▸ **WHAT TO DO**
Copy out each entry precisely; no image belongs in the result.

▸ **Dataset entries**
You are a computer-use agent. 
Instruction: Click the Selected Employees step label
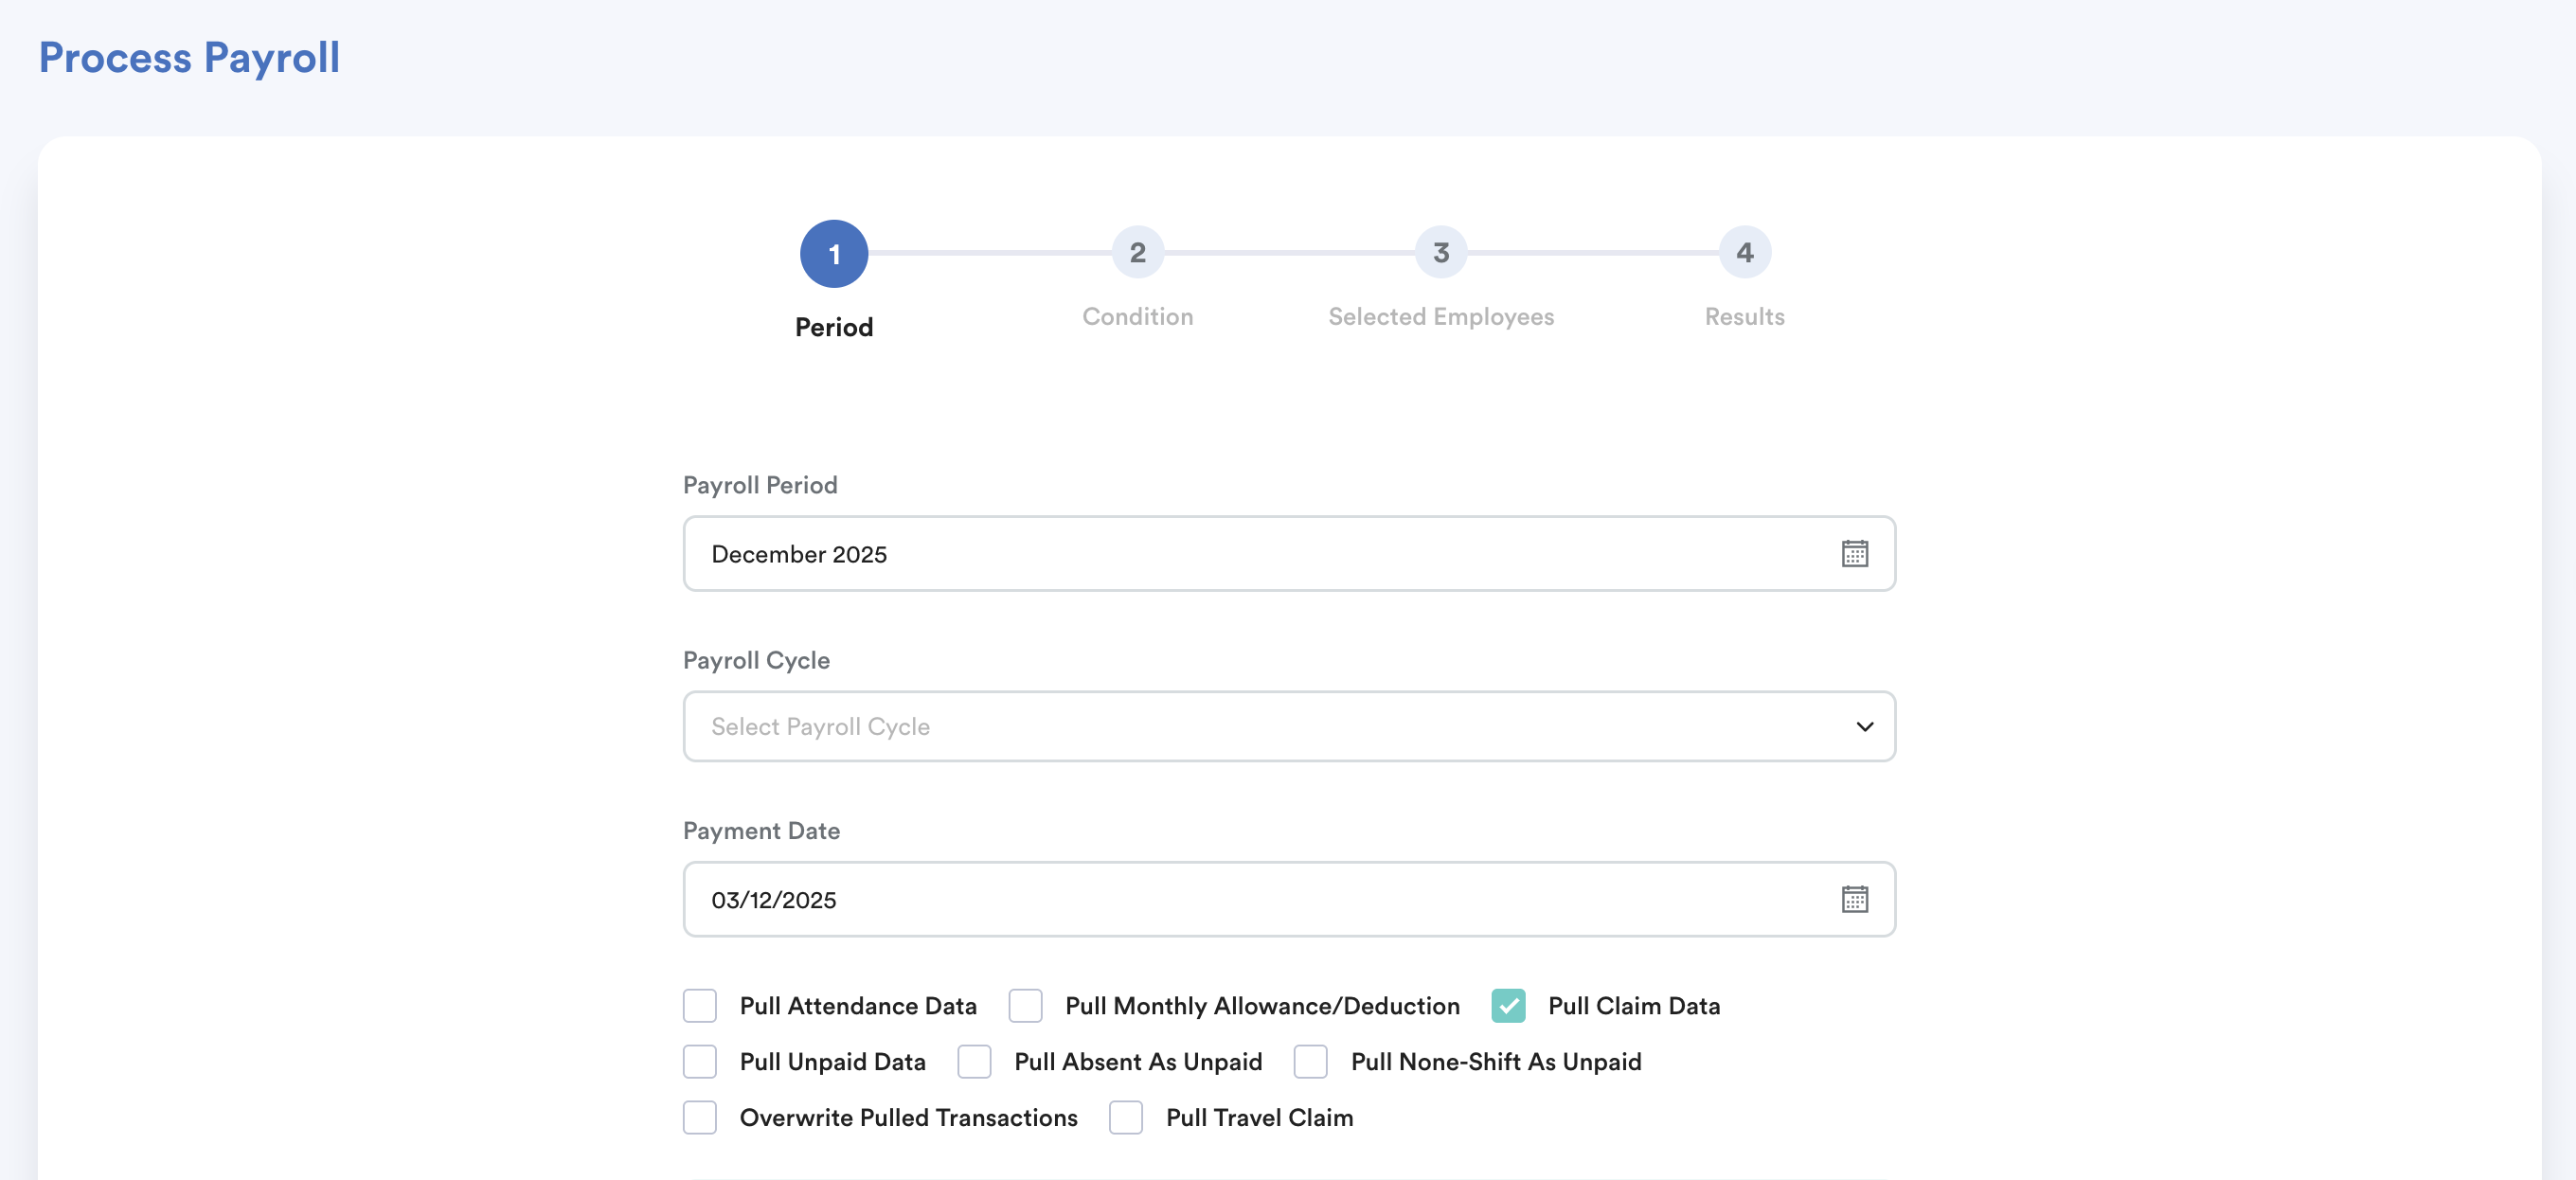1440,317
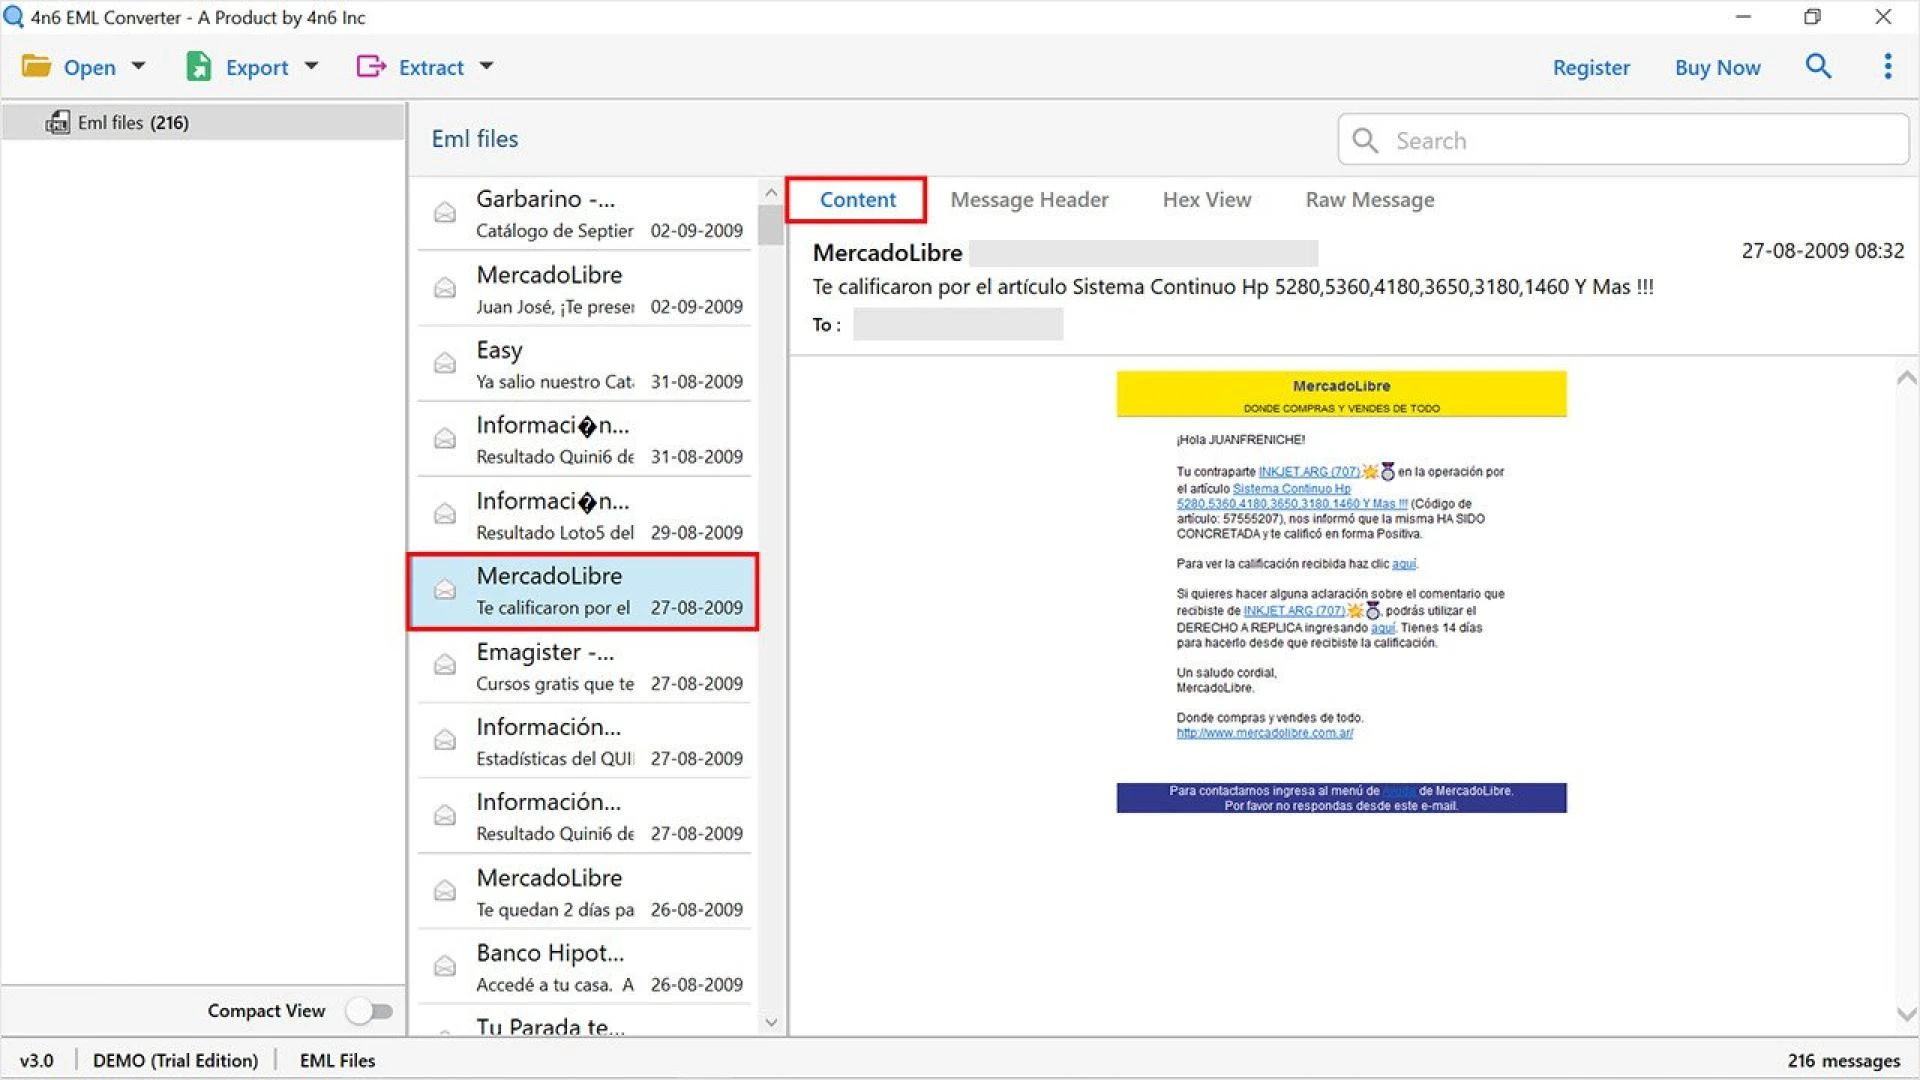This screenshot has height=1080, width=1920.
Task: Click the Open folder icon in toolbar
Action: 37,66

▸ **THE ANSWER**
You are a computer-use agent. 
Instruction: Click the Selected Employees step label
1440,317
This screenshot has height=1080, width=1920.
Task: Click the Open folder icon in toolbar
Action: 37,66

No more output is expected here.